AWS Certified Solutions Architect – Professional — Question 433

A company recently completed a large-scale migration to AWS. Development teams that support various business units have their own accounts in AWS
Organizations. A central cloud team is responsible for controlling which services and resources can be accessed, and for creating operational strategies for all teams within the company. Some teams are approaching their account service quotas. The cloud team needs to create an automated and operationally efficient solution to proactively monitor service quotas.
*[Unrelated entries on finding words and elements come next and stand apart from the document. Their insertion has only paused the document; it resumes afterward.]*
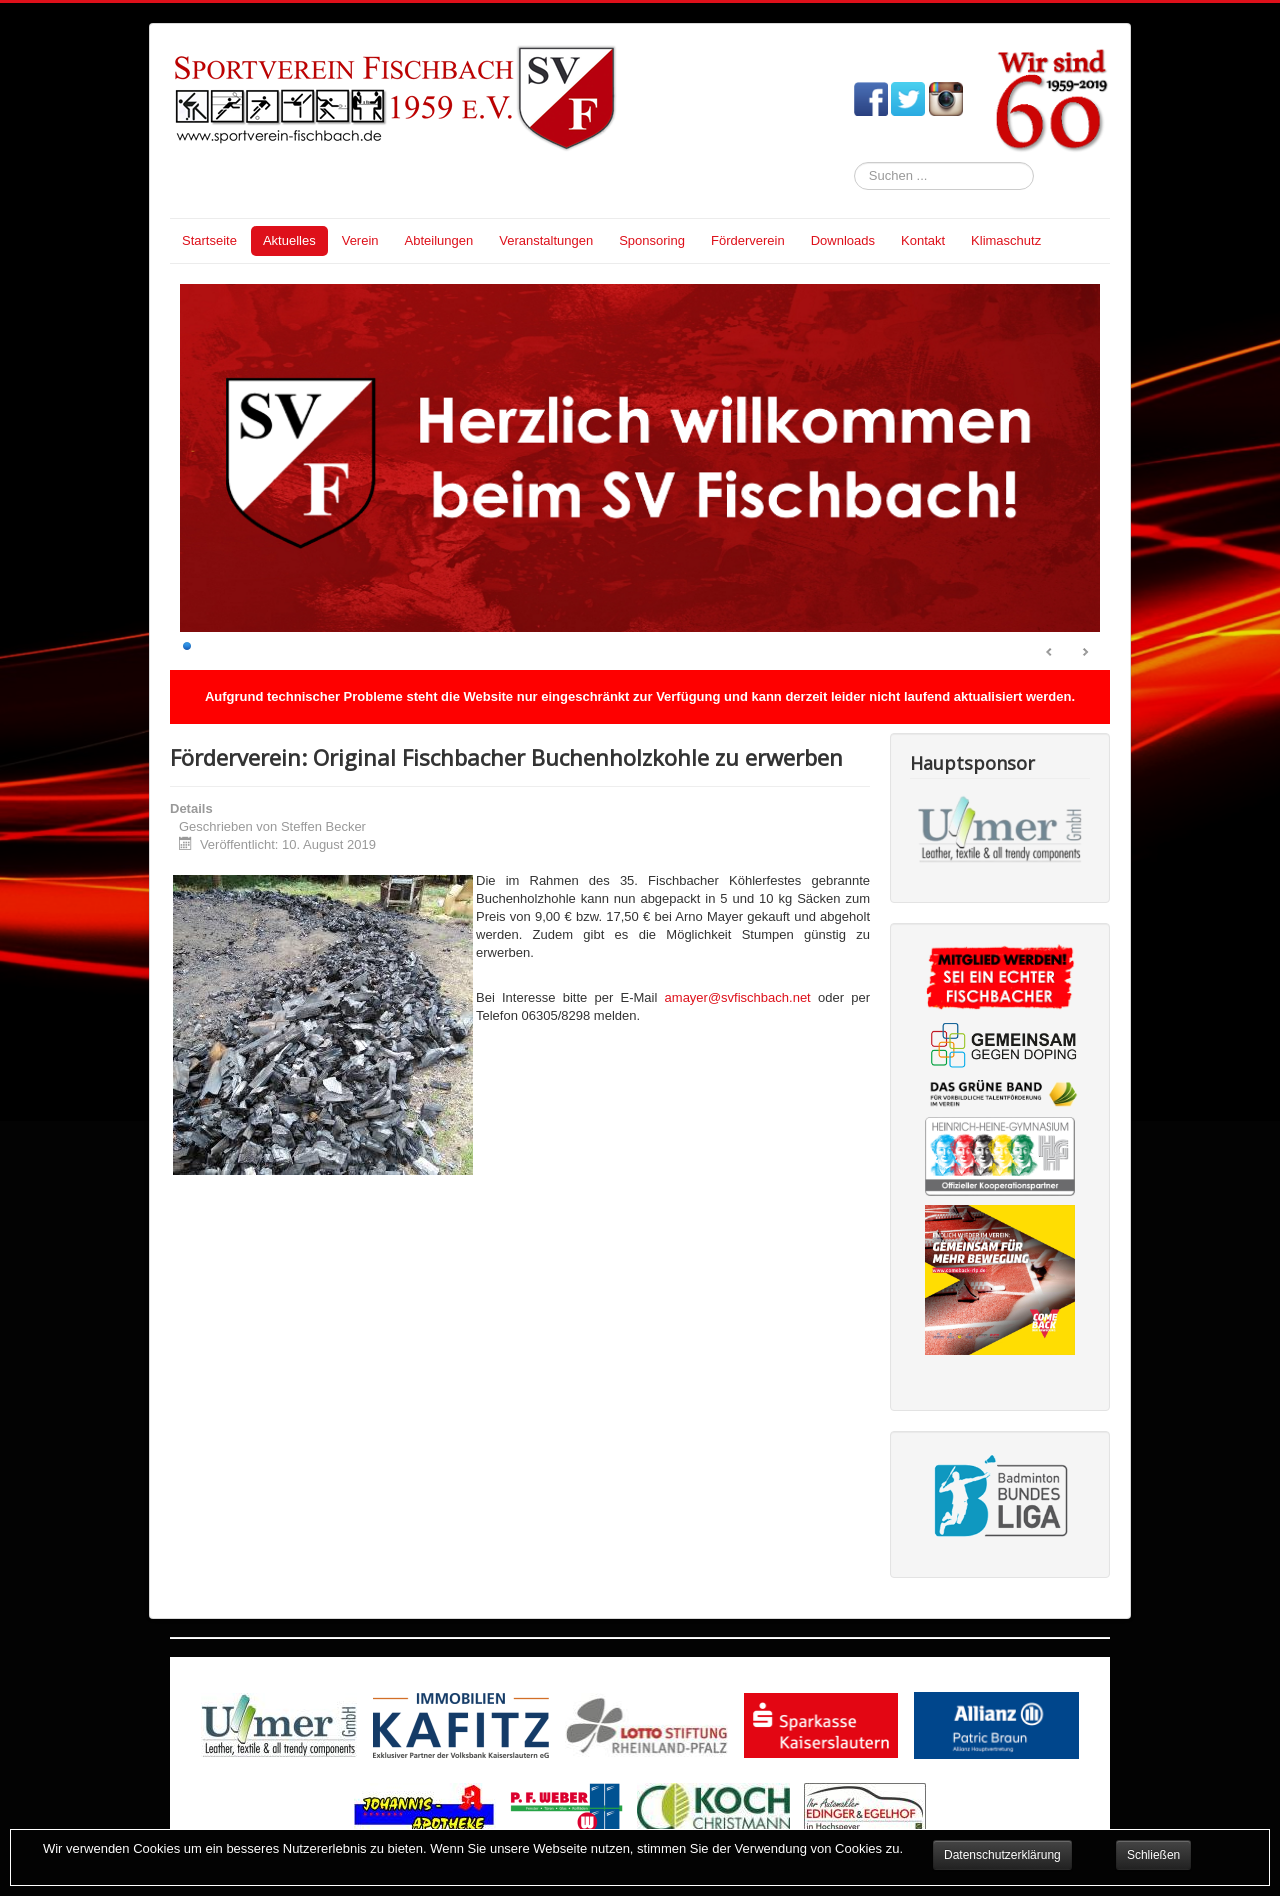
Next (1085, 653)
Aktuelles (289, 240)
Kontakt (923, 240)
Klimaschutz (1006, 240)
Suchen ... (854, 162)
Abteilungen (439, 240)
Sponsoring (652, 240)
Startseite (209, 240)
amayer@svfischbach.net (738, 997)
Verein (360, 240)
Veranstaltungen (546, 240)
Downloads (843, 240)
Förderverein (748, 240)
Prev (1050, 653)
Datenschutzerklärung (1002, 1855)
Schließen (1153, 1855)
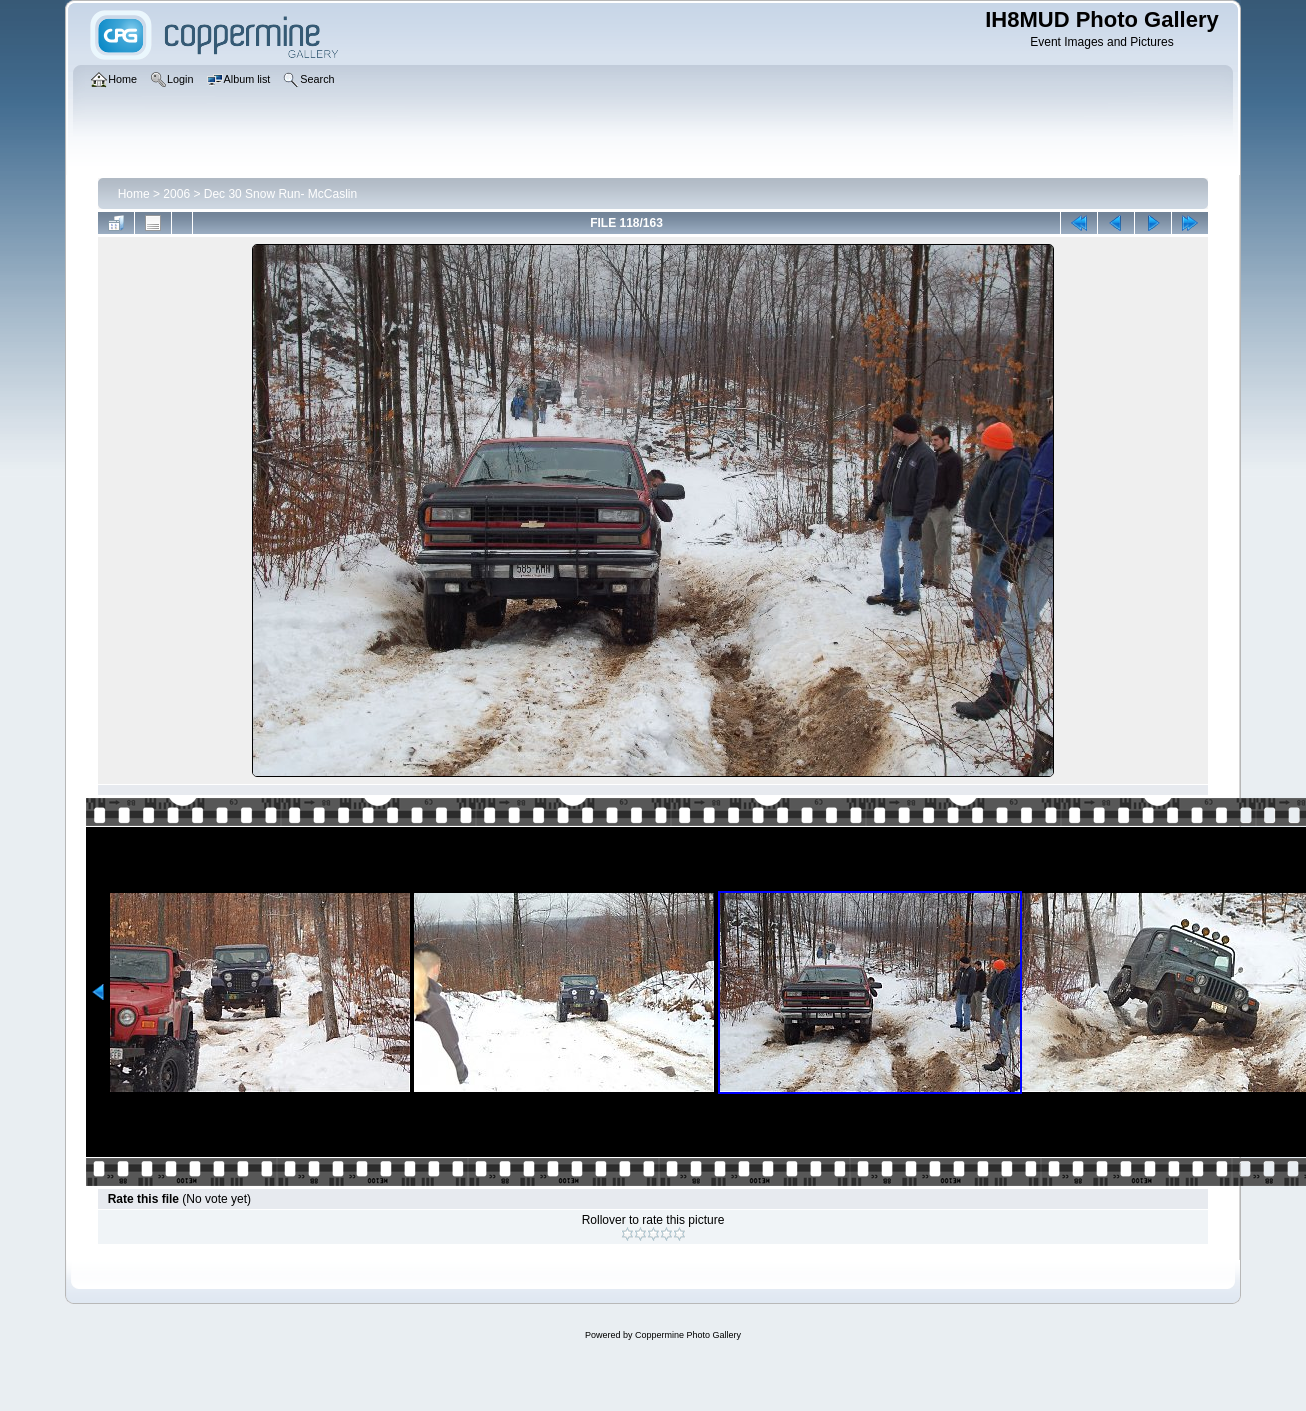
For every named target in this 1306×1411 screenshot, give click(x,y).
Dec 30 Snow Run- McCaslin (280, 194)
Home (134, 194)
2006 (176, 194)
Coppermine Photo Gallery (688, 1335)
Monitoring should occur every 15 minutes and send alerts when a team exceeds 80% utilization.
Which solution will meet these requirements?

Answer options

• A. Create a scheduled AWS Config rule to trigger an AWS Lambda function to call the GetServiceQuota API. If any service utilization is above 80%, publish a message to an Amazon Simple Notification Service (Amazon SNS) topic to alert the cloud team. Create an AWS CloudFormation template and deploy the necessary resources to each account.
• B. Create an Amazon EventBridge (Amazon CloudWatch Events) rule that triggers an AWS Lambda function to refresh the AWS Trusted Advisor service limits checks and retrieve the most current utilization and service limit data. If the current utilization is above 80%, publish a message to an Amazon Simple Notification Service (Amazon SNS) topic to alert the cloud team. Create AWS CloudFormation StackSets that deploy the necessary resources to all Organizations accounts.
• C. Create an Amazon CloudWatch alarm that triggers an AWS Lambda function to call the Amazon CloudWatch GetInsightRuleReport API to retrieve the most current utilization and service limit data. If the current utilization is above 80%, publish an Amazon Simple Email Service (Amazon SES) notification to alert the cloud team. Create AWS CloudFormation StackSets that deploy the necessary resources to all Organizations accounts.
• D. Create an Amazon EventBridge (Amazon CloudWatch Events) rule that triggers an AWS Lambda function to refresh the AWS Trusted Advisor service limits checks and retrieve the most current utilization and service limit data. If the current utilization is above 80%, use Amazon Pinpoint to send an alert to the cloud team. Create an AWS CloudFormation template and deploy the necessary resources to each account.

Correct answer: B

Explanation

Option B is correct because AWS Trusted Advisor service limit checks can be periodically refreshed and evaluated via an Amazon EventBridge scheduled rule and AWS Lambda, with notifications sent efficiently through Amazon SNS. Utilizing AWS CloudFormation StackSets allows the central cloud team to deploy this solution across multiple accounts in AWS Organizations with high operational efficiency. Other options are incorrect because they require manual per-account CloudFormation deployments, use inappropriate APIs, or employ suboptimal notification services like Amazon Pinpoint for IT operational alerts.